DataTable Filtering

As discussed in the interactivity chapter,
DataTable includes filtering capabilities.
Set filter_action='native' for clientside (front-end) filtering
or filter_action='custom' to perform your own filtering in Python.

filter_action='native' will work well up to 10,000-100,000 rows.
After which, you may want to use filter_action='custom' so that your
app sends less data over the network into the browser.

from dash import Dash, dash_table
import datetime

import pandas as pd


df = pd.read_csv('https://raw.githubusercontent.com/plotly/datasets/master/gapminder2007.csv')
df = df[['continent', 'country', 'pop', 'lifeExp']]  # prune columns for example
df['Mock Date'] = [
    datetime.datetime(2020, 1, 1, 0, 0, 0) + i * datetime.timedelta(hours=13)
    for i in range(len(df))
]

app = Dash()

app.layout = dash_table.DataTable(
    columns=[
        {'name': 'Continent', 'id': 'continent', 'type': 'numeric'},
        {'name': 'Country', 'id': 'country', 'type': 'text'},
        {'name': 'Population', 'id': 'pop', 'type': 'numeric'},
        {'name': 'Life Expectancy', 'id': 'lifeExp', 'type': 'numeric'},
        {'name': 'Mock Dates', 'id': 'Mock Date', 'type': 'datetime'}
    ],
    data=df.to_dict('records'),
    filter_action='native',

    style_table={
        'height': 400,
    },
    style_data={
        'width': '150px', 'minWidth': '150px', 'maxWidth': '150px',
        'overflow': 'hidden',
        'textOverflow': 'ellipsis',
    }
)


if __name__ == '__main__':
    app.run(debug=True)

Notes:
- As above, we recommend fixing column widths with filtering. Otherwise, the column
widths will grow or shrink depending on how wide the data is within the columns.
- There is a bug with fixed_rows that prevents horizontal scroll
when no filter results are returned. Until this bug is fixed, we recommend
avoiding fixed_rows. For updates, see plotly/dash-table#746
- The default filtering behavior will depend on the data type of the column (see below).
Data types are not inferred, so you have to set them manually.

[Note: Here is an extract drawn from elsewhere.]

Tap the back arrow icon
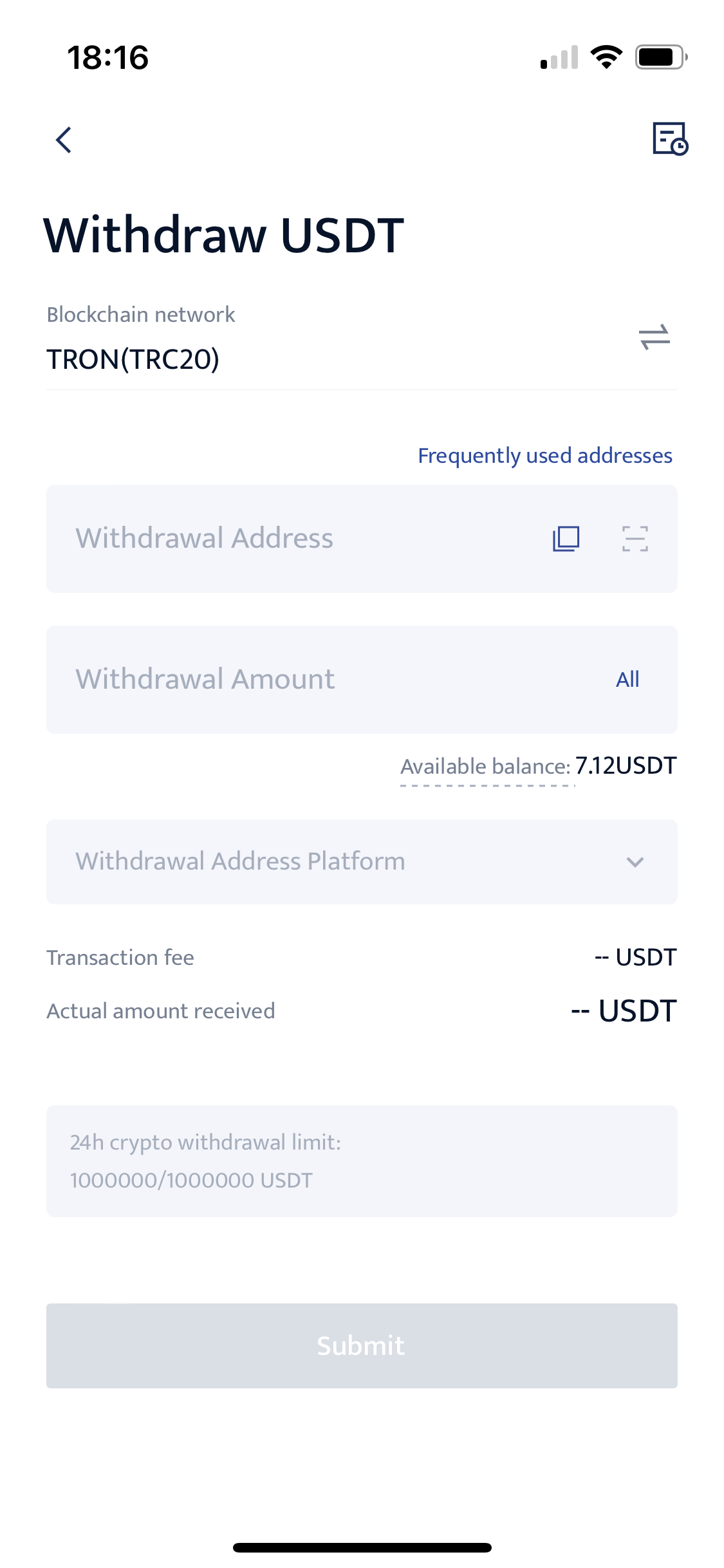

The example below determines the datatype of the column automatically with Pandas:

from dash import Dash, dash_table
import datetime
import sys
import pandas as pd


df = pd.read_csv('https://raw.githubusercontent.com/plotly/datasets/master/gapminder2007.csv')
df = df[['continent', 'country', 'pop', 'lifeExp']]  # prune columns for example
df['Mock Date'] = [
    datetime.datetime(2020, 1, 1, 0, 0, 0) + i * datetime.timedelta(hours=13)
    for i in range(len(df))
]

app = Dash()

def table_type(df_column):
    # Note - this only works with Pandas >= 1.0.0

    if sys.version_info < (3, 0):  # Pandas 1.0.0 does not support Python 2
        return 'any'

    if isinstance(df_column.dtype, pd.DatetimeTZDtype):
        return 'datetime',
    elif (isinstance(df_column.dtype, pd.StringDtype) or
            isinstance(df_column.dtype, pd.BooleanDtype) or
            isinstance(df_column.dtype, pd.CategoricalDtype) or
            isinstance(df_column.dtype, pd.PeriodDtype)):
        return 'text'
    elif (isinstance(df_column.dtype, pd.SparseDtype) or
            isinstance(df_column.dtype, pd.IntervalDtype) or
            isinstance(df_column.dtype, pd.Int8Dtype) or
            isinstance(df_column.dtype, pd.Int16Dtype) or
            isinstance(df_column.dtype, pd.Int32Dtype) or
            isinstance(df_column.dtype, pd.Int64Dtype)):
        return 'numeric'
    else:
        return 'any'

app.layout = dash_table.DataTable(
    columns=[
        {'name': i, 'id': i, 'type': table_type(df[i])} for i in df.columns
    ],
    data=df.to_dict('records'),
    filter_action='native',

    css=[{
        'selector': 'table',
        'rule': 'table-layout: fixed'  # note - this does not work with fixed_rows
    }],
    style_table={'height': 400},
    style_data={
        'width': '{}%'.format(100. / len(df.columns)),
        'textOverflow': 'hidden'
    }
)


if __name__ == '__main__':
    app.run(debug=True)

Filtering Operators

The filtering syntax is data-type specific.
Data types are not inferred, they must be set manually.
If a type is not specified, then we assume it is a string (text).

Text & String Filtering

United
= United
United States
"United States"
= United States
= "United States"
contains United
> United
>= United
< United
<= United

By default, the columns with the “text” type use the
contains operator. So, searching United is the same as
contains United

For legacy purposes, eq can also be substituted for =.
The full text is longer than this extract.